#### [What you should do]
How many rows below contain the word "Viewport"? Reply with the number only.

#### [Data to process]
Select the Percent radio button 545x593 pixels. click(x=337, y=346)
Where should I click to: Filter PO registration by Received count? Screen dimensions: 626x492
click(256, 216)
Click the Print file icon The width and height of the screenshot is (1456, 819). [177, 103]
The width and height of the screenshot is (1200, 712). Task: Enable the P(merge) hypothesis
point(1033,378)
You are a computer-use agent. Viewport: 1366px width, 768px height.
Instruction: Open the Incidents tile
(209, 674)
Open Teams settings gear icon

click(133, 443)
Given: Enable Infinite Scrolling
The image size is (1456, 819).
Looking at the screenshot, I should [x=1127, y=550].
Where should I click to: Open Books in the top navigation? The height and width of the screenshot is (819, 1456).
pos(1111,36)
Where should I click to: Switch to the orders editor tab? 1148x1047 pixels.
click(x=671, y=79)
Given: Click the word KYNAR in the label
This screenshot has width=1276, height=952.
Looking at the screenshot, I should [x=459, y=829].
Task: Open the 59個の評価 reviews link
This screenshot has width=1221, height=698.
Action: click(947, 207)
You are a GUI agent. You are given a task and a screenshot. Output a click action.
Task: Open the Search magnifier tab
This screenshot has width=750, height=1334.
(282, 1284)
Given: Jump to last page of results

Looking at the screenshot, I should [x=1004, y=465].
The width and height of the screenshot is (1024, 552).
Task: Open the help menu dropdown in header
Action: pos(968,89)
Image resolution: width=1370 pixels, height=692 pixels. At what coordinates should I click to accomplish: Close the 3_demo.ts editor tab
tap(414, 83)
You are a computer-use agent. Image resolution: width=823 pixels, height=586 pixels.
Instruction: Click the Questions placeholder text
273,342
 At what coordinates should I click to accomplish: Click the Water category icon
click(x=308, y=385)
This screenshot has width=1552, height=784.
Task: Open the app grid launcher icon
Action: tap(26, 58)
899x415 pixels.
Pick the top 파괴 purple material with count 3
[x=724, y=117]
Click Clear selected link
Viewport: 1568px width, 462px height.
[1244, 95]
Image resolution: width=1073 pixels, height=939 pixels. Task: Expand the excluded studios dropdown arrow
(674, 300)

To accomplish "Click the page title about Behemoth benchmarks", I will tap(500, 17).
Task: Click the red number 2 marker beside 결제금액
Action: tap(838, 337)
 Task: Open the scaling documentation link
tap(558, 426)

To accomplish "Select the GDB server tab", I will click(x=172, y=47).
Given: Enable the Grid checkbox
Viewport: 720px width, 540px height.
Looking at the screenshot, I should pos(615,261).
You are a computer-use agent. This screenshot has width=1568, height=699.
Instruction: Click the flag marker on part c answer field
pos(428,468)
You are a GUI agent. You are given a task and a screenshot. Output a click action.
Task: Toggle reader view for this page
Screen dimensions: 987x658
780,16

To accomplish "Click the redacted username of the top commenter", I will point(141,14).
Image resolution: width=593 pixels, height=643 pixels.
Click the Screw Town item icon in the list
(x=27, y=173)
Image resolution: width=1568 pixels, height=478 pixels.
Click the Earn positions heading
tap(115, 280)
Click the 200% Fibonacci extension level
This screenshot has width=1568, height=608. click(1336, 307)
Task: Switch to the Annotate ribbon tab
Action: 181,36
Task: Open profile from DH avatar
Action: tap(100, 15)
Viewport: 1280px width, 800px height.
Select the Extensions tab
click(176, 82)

#### [Correct output]
4